**Written request:** Express every line of the listing below as a JSON list of strings, one string per line, leaving out blank lines.
————
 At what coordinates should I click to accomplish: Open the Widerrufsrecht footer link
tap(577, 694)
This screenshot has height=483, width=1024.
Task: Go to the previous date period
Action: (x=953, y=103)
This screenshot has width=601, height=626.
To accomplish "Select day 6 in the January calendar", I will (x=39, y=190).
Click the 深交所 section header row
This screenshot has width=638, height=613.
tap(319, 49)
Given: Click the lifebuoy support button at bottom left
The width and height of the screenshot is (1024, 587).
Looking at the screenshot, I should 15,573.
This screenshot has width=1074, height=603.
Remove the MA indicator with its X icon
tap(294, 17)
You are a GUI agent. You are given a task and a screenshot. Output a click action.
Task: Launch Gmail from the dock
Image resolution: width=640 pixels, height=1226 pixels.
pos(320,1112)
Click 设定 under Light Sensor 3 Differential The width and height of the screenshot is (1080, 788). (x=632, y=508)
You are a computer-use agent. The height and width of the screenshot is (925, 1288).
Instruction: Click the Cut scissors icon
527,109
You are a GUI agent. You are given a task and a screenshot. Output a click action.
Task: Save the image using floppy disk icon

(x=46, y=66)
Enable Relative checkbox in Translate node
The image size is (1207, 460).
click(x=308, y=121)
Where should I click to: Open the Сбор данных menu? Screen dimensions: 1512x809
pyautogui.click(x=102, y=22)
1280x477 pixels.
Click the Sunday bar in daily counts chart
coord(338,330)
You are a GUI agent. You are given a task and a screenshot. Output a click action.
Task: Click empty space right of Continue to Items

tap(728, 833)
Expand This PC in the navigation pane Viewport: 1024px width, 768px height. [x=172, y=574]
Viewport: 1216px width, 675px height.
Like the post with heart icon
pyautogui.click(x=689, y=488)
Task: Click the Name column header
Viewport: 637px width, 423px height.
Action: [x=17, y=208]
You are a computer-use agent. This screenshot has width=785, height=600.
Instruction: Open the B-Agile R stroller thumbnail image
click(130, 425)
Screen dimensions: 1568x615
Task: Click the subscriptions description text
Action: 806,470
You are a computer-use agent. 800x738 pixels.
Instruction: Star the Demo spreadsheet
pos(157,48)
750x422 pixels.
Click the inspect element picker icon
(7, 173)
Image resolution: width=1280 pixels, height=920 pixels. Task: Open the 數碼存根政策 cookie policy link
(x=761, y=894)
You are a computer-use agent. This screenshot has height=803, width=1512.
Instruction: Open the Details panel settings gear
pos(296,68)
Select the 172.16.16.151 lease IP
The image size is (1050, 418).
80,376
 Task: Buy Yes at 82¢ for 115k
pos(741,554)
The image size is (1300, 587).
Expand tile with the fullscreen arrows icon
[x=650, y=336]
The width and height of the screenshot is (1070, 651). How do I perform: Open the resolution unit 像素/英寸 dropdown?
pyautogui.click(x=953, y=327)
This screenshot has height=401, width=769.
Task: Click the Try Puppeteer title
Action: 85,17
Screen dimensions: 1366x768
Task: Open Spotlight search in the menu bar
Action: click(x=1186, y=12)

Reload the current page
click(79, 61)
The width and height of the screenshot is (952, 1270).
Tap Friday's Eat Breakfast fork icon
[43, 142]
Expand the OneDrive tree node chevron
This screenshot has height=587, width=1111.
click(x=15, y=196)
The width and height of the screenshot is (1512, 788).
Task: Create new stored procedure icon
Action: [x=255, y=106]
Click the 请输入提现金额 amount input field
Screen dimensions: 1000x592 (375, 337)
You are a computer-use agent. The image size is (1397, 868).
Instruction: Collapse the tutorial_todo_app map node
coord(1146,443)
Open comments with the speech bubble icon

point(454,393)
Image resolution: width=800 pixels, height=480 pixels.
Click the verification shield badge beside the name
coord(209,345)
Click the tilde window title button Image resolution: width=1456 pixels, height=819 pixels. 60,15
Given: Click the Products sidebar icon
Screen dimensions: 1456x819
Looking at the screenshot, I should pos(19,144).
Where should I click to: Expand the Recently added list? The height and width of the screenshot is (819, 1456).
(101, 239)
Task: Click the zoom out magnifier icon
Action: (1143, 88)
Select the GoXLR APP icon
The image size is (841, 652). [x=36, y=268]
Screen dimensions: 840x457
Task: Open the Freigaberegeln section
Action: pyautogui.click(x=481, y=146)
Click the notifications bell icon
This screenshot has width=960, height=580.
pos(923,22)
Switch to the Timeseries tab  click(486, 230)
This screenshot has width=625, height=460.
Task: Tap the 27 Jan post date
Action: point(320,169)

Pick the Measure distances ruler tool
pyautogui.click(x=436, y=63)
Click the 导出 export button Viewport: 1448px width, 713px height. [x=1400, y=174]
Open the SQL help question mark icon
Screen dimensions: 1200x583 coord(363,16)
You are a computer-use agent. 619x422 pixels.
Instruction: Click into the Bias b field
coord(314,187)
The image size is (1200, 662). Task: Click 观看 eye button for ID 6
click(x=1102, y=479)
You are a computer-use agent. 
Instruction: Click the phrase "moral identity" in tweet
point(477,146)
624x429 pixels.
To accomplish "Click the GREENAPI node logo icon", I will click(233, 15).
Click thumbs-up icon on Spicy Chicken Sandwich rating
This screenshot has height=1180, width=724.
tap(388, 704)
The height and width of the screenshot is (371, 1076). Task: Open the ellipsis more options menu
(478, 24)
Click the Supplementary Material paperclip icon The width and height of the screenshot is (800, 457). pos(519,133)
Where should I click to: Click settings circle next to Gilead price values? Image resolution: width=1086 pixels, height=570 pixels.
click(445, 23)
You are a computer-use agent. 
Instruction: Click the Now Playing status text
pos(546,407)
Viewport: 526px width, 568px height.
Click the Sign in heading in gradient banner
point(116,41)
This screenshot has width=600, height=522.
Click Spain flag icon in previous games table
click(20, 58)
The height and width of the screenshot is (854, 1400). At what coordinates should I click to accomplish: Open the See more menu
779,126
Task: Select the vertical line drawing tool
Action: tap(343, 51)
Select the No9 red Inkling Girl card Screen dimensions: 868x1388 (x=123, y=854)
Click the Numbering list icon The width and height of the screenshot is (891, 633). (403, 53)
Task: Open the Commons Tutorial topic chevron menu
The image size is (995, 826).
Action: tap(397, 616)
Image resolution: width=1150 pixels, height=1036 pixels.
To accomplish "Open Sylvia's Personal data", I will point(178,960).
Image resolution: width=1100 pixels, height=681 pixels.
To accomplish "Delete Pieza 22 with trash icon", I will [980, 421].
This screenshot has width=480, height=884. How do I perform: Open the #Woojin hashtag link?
————
**Solution:**
[
  " At what coordinates should I click to accomplish: Open the Widerrufsrecht footer link",
  "tap(577, 694)",
  "This screenshot has height=483, width=1024.",
  "Task: Go to the previous date period",
  "Action: (x=953, y=103)",
  "This screenshot has width=601, height=626.",
  "To accomplish \"Select day 6 in the January calendar\", I will (x=39, y=190).",
  "Click the 深交所 section header row",
  "This screenshot has width=638, height=613.",
  "tap(319, 49)",
  "Given: Click the lifebuoy support button at bottom left",
  "The width and height of the screenshot is (1024, 587).",
  "Looking at the screenshot, I should 15,573.",
  "This screenshot has width=1074, height=603.",
  "Remove the MA indicator with its X icon",
  "tap(294, 17)",
  "You are a GUI agent. You are given a task and a screenshot. Output a click action.",
  "Task: Launch Gmail from the dock",
  "Image resolution: width=640 pixels, height=1226 pixels.",
  "pos(320,1112)",
  "Click 设定 under Light Sensor 3 Differential The width and height of the screenshot is (1080, 788). (x=632, y=508)",
  "You are a computer-use agent. The height and width of the screenshot is (925, 1288).",
  "Instruction: Click the Cut scissors icon",
  "527,109",
  "You are a GUI agent. You are given a task and a screenshot. Output a click action.",
  "Task: Save the image using floppy disk icon",
  "(x=46, y=66)",
  "Enable Relative checkbox in Translate node",
  "The image size is (1207, 460).",
  "click(x=308, y=121)",
  "Where should I click to: Open the Сбор данных menu? Screen dimensions: 1512x809",
  "pyautogui.click(x=102, y=22)",
  "1280x477 pixels.",
  "Click the Sunday bar in daily counts chart",
  "coord(338,330)",
  "You are a GUI agent. You are given a task and a screenshot. Output a click action.",
  "Task: Click empty space right of Continue to Items",
  "tap(728, 833)",
  "Expand This PC in the navigation pane Viewport: 1024px width, 768px height. [x=172, y=574]",
  "Viewport: 1216px width, 675px height.",
  "Like the post with heart icon",
  "pyautogui.click(x=689, y=488)",
  "Task: Click the Name column header",
  "Viewport: 637px width, 423px height.",
  "Action: [x=17, y=208]",
  "You are a computer-use agent. This screenshot has width=785, height=600.",
  "Instruction: Open the B-Agile R stroller thumbnail image",
  "click(130, 425)",
  "Screen dimensions: 1568x615",
  "Task: Click the subscriptions description text",
  "Action: 806,470",
  "You are a computer-use agent. 800x738 pixels.",
  "Instruction: Star the Demo spreadsheet",
  "pos(157,48)",
  "750x422 pixels.",
  "Click the inspect element picker icon",
  "(7, 173)",
  "Image resolution: width=1280 pixels, height=920 pixels. Task: Open the 數碼存根政策 cookie policy link",
  "(x=761, y=894)",
  "You are a computer-use agent. This screenshot has height=803, width=1512.",
  "Instruction: Open the Details panel settings gear",
  "pos(296,68)",
  "Select the 172.16.16.151 lease IP",
  "The image size is (1050, 418).",
  "80,376",
  " Task: Buy Yes at 82¢ for 115k",
  "pos(741,554)",
  "The image size is (1300, 587).",
  "Expand tile with the fullscreen arrows icon",
  "[x=650, y=336]",
  "The width and height of the screenshot is (1070, 651). How do I perform: Open the resolution unit 像素/英寸 dropdown?",
  "pyautogui.click(x=953, y=327)",
  "This screenshot has height=401, width=769.",
  "Task: Click the Try Puppeteer title",
  "Action: 85,17",
  "Screen dimensions: 1366x768",
  "Task: Open Spotlight search in the menu bar",
  "Action: click(x=1186, y=12)",
  "Reload the current page",
  "click(79, 61)",
  "The width and height of the screenshot is (952, 1270).",
  "Tap Friday's Eat Breakfast fork icon",
  "[43, 142]",
  "Expand the OneDrive tree node chevron",
  "This screenshot has height=587, width=1111.",
  "click(x=15, y=196)",
  "The width and height of the screenshot is (1512, 788).",
  "Task: Create new stored procedure icon",
  "Action: [x=255, y=106]",
  "Click the 请输入提现金额 amount input field",
  "Screen dimensions: 1000x592 (375, 337)",
  "You are a computer-use agent. The image size is (1397, 868).",
  "Instruction: Collapse the tutorial_todo_app map node",
  "coord(1146,443)",
  "Open comments with the speech bubble icon",
  "point(454,393)",
  "Image resolution: width=800 pixels, height=480 pixels.",
  "Click the verification shield badge beside the name",
  "coord(209,345)",
  "Click the tilde window title button Image resolution: width=1456 pixels, height=819 pixels. 60,15",
  "Given: Click the Products sidebar icon",
  "Screen dimensions: 1456x819",
  "Looking at the screenshot, I should pos(19,144).",
  "Where should I click to: Expand the Recently added list? The height and width of the screenshot is (819, 1456).",
  "(101, 239)",
  "Task: Click the zoom out magnifier icon",
  "Action: (1143, 88)",
  "Select the GoXLR APP icon",
  "The image size is (841, 652). [x=36, y=268]",
  "Screen dimensions: 840x457",
  "Task: Open the Freigaberegeln section",
  "Action: pyautogui.click(x=481, y=146)",
  "Click the notifications bell icon",
  "This screenshot has width=960, height=580.",
  "pos(923,22)",
  "Switch to the Timeseries tab  click(486, 230)",
  "This screenshot has width=625, height=460.",
  "Task: Tap the 27 Jan post date",
  "Action: point(320,169)",
  "Pick the Measure distances ruler tool",
  "pyautogui.click(x=436, y=63)",
  "Click the 导出 export button Viewport: 1448px width, 713px height. [x=1400, y=174]",
  "Open the SQL help question mark icon",
  "Screen dimensions: 1200x583 coord(363,16)",
  "You are a computer-use agent. 619x422 pixels.",
  "Instruction: Click into the Bias b field",
  "coord(314,187)",
  "The image size is (1200, 662). Task: Click 观看 eye button for ID 6",
  "click(x=1102, y=479)",
  "You are a computer-use agent. ",
  "Instruction: Click the phrase \"moral identity\" in tweet",
  "point(477,146)",
  "624x429 pixels.",
  "To accomplish \"Click the GREENAPI node logo icon\", I will click(233, 15).",
  "Click thumbs-up icon on Spicy Chicken Sandwich rating",
  "This screenshot has height=1180, width=724.",
  "tap(388, 704)",
  "The height and width of the screenshot is (371, 1076). Task: Open the ellipsis more options menu",
  "(478, 24)",
  "Click the Supplementary Material paperclip icon The width and height of the screenshot is (800, 457). pos(519,133)",
  "Where should I click to: Click settings circle next to Gilead price values? Image resolution: width=1086 pixels, height=570 pixels.",
  "click(445, 23)",
  "You are a computer-use agent. ",
  "Instruction: Click the Now Playing status text",
  "pos(546,407)",
  "Viewport: 526px width, 568px height.",
  "Click the Sign in heading in gradient banner",
  "point(116,41)",
  "This screenshot has width=600, height=522.",
  "Click Spain flag icon in previous games table",
  "click(20, 58)",
  "The height and width of the screenshot is (854, 1400). At what coordinates should I click to accomplish: Open the See more menu",
  "779,126",
  "Task: Select the vertical line drawing tool",
  "Action: tap(343, 51)",
  "Select the No9 red Inkling Girl card Screen dimensions: 868x1388 (x=123, y=854)",
  "Click the Numbering list icon The width and height of the screenshot is (891, 633). (403, 53)",
  "Task: Open the Commons Tutorial topic chevron menu",
  "The image size is (995, 826).",
  "Action: tap(397, 616)",
  "Image resolution: width=1150 pixels, height=1036 pixels.",
  "To accomplish \"Open Sylvia's Personal data\", I will point(178,960).",
  "Image resolution: width=1100 pixels, height=681 pixels.",
  "To accomplish \"Delete Pieza 22 with trash icon\", I will [980, 421].",
  "This screenshot has width=480, height=884. How do I perform: Open the #Woojin hashtag link?"
]